WHAT YOU WILL DO
Rewrite the records below with "computer-use agent" changed to "desktop agent" wherever it occurs, keeping every other character unchanged.

THE INPUT

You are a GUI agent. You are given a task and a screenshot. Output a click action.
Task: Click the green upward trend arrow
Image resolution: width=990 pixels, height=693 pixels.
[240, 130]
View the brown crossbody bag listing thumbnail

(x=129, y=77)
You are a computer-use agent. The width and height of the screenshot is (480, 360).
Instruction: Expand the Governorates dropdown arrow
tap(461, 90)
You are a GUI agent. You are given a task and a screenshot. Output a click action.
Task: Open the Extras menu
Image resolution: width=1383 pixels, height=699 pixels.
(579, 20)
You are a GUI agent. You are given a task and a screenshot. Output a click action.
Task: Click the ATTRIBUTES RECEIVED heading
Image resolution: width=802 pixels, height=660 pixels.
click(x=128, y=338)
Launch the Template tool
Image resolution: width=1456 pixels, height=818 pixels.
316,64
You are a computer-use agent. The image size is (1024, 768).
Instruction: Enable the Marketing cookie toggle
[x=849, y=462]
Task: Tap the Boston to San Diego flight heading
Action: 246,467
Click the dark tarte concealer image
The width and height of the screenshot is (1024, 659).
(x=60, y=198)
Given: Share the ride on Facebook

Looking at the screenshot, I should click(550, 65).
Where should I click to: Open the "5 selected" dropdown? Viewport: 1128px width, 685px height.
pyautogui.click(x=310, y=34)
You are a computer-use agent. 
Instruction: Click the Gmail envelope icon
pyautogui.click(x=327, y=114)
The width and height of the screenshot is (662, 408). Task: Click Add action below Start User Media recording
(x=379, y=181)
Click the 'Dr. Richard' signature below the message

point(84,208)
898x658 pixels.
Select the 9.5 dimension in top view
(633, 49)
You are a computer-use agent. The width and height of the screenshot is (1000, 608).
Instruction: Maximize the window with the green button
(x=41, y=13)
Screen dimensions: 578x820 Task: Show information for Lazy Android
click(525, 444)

SOLUTION FOR THIS PROBLEM
You are a GUI agent. You are given a task and a screenshot. Output a click action.
Task: Click the green upward trend arrow
Image resolution: width=990 pixels, height=693 pixels.
[240, 130]
View the brown crossbody bag listing thumbnail

(x=129, y=77)
You are a desktop agent. The width and height of the screenshot is (480, 360).
Instruction: Expand the Governorates dropdown arrow
tap(461, 90)
You are a GUI agent. You are given a task and a screenshot. Output a click action.
Task: Open the Extras menu
Image resolution: width=1383 pixels, height=699 pixels.
(579, 20)
You are a GUI agent. You are given a task and a screenshot. Output a click action.
Task: Click the ATTRIBUTES RECEIVED heading
Image resolution: width=802 pixels, height=660 pixels.
click(x=128, y=338)
Launch the Template tool
Image resolution: width=1456 pixels, height=818 pixels.
316,64
You are a desktop agent. The image size is (1024, 768).
Instruction: Enable the Marketing cookie toggle
[x=849, y=462]
Task: Tap the Boston to San Diego flight heading
Action: 246,467
Click the dark tarte concealer image
The width and height of the screenshot is (1024, 659).
(x=60, y=198)
Given: Share the ride on Facebook

Looking at the screenshot, I should click(550, 65).
Where should I click to: Open the "5 selected" dropdown? Viewport: 1128px width, 685px height.
pyautogui.click(x=310, y=34)
You are a desktop agent. 
Instruction: Click the Gmail envelope icon
pyautogui.click(x=327, y=114)
The width and height of the screenshot is (662, 408). Task: Click Add action below Start User Media recording
(x=379, y=181)
Click the 'Dr. Richard' signature below the message

point(84,208)
898x658 pixels.
Select the 9.5 dimension in top view
(633, 49)
You are a desktop agent. The width and height of the screenshot is (1000, 608).
Instruction: Maximize the window with the green button
(x=41, y=13)
Screen dimensions: 578x820 Task: Show information for Lazy Android
click(525, 444)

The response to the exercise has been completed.